(Collected data)
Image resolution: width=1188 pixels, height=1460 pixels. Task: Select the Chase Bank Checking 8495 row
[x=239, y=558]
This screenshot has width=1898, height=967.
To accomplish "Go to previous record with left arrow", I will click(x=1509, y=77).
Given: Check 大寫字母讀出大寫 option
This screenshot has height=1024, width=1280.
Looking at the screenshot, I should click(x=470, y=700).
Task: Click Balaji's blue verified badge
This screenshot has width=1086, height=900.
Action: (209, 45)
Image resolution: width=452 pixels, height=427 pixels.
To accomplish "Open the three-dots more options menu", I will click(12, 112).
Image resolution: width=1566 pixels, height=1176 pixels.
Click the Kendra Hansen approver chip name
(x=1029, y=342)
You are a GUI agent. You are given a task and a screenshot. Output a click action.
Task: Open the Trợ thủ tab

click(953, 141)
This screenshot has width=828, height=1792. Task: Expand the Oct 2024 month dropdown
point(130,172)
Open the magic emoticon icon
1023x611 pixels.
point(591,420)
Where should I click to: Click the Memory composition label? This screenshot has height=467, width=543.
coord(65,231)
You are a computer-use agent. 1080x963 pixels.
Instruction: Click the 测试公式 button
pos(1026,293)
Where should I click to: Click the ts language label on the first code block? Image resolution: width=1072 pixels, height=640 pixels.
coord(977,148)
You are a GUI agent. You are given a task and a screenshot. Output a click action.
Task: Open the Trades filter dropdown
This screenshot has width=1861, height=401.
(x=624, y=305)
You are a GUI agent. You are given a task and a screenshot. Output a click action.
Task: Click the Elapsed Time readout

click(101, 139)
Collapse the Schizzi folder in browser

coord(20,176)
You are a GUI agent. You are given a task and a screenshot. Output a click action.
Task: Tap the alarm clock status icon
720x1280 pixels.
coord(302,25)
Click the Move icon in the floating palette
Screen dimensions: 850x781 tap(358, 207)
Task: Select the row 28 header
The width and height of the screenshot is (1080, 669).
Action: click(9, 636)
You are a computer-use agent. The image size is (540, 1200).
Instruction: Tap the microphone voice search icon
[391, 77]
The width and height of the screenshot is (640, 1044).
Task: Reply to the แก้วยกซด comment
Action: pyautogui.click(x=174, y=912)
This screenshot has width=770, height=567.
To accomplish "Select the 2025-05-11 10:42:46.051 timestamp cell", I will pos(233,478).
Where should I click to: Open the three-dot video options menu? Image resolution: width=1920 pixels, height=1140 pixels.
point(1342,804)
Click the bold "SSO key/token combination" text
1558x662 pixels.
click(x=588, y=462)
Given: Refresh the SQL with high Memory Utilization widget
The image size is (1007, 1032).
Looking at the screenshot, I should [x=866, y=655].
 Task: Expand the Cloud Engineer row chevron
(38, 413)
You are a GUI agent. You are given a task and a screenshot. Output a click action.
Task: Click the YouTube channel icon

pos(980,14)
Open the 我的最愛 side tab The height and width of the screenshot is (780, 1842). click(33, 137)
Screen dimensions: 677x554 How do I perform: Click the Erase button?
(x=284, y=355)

- [How to complete this task]:
A verbatim copy of every entry is needed.

- [Answer space]:
Image resolution: width=1188 pixels, height=1460 pixels. Task: Select the Chase Bank Checking 8495 row
[x=239, y=558]
This screenshot has width=1898, height=967.
To accomplish "Go to previous record with left arrow", I will click(x=1509, y=77).
Given: Check 大寫字母讀出大寫 option
This screenshot has height=1024, width=1280.
Looking at the screenshot, I should click(x=470, y=700).
Task: Click Balaji's blue verified badge
This screenshot has width=1086, height=900.
Action: (209, 45)
Image resolution: width=452 pixels, height=427 pixels.
To accomplish "Open the three-dots more options menu", I will click(12, 112).
Image resolution: width=1566 pixels, height=1176 pixels.
Click the Kendra Hansen approver chip name
(x=1029, y=342)
You are a GUI agent. You are given a task and a screenshot. Output a click action.
Task: Open the Trợ thủ tab

click(953, 141)
This screenshot has width=828, height=1792. Task: Expand the Oct 2024 month dropdown
point(130,172)
Open the magic emoticon icon
1023x611 pixels.
point(591,420)
Where should I click to: Click the Memory composition label? This screenshot has height=467, width=543.
coord(65,231)
You are a computer-use agent. 1080x963 pixels.
Instruction: Click the 测试公式 button
pos(1026,293)
Where should I click to: Click the ts language label on the first code block? Image resolution: width=1072 pixels, height=640 pixels.
coord(977,148)
You are a GUI agent. You are given a task and a screenshot. Output a click action.
Task: Open the Trades filter dropdown
This screenshot has width=1861, height=401.
(x=624, y=305)
You are a GUI agent. You are given a task and a screenshot. Output a click action.
Task: Click the Elapsed Time readout

click(101, 139)
Collapse the Schizzi folder in browser

coord(20,176)
You are a GUI agent. You are given a task and a screenshot. Output a click action.
Task: Tap the alarm clock status icon
720x1280 pixels.
coord(302,25)
Click the Move icon in the floating palette
Screen dimensions: 850x781 tap(358, 207)
Task: Select the row 28 header
The width and height of the screenshot is (1080, 669).
Action: click(9, 636)
You are a computer-use agent. The image size is (540, 1200).
Instruction: Tap the microphone voice search icon
[391, 77]
The width and height of the screenshot is (640, 1044).
Task: Reply to the แก้วยกซด comment
Action: pyautogui.click(x=174, y=912)
This screenshot has width=770, height=567.
To accomplish "Select the 2025-05-11 10:42:46.051 timestamp cell", I will pos(233,478).
Where should I click to: Open the three-dot video options menu? Image resolution: width=1920 pixels, height=1140 pixels.
point(1342,804)
Click the bold "SSO key/token combination" text
1558x662 pixels.
click(x=588, y=462)
Given: Refresh the SQL with high Memory Utilization widget
The image size is (1007, 1032).
Looking at the screenshot, I should [x=866, y=655].
 Task: Expand the Cloud Engineer row chevron
(38, 413)
You are a GUI agent. You are given a task and a screenshot. Output a click action.
Task: Click the YouTube channel icon

pos(980,14)
Open the 我的最愛 side tab The height and width of the screenshot is (780, 1842). click(33, 137)
Screen dimensions: 677x554 How do I perform: Click the Erase button?
(x=284, y=355)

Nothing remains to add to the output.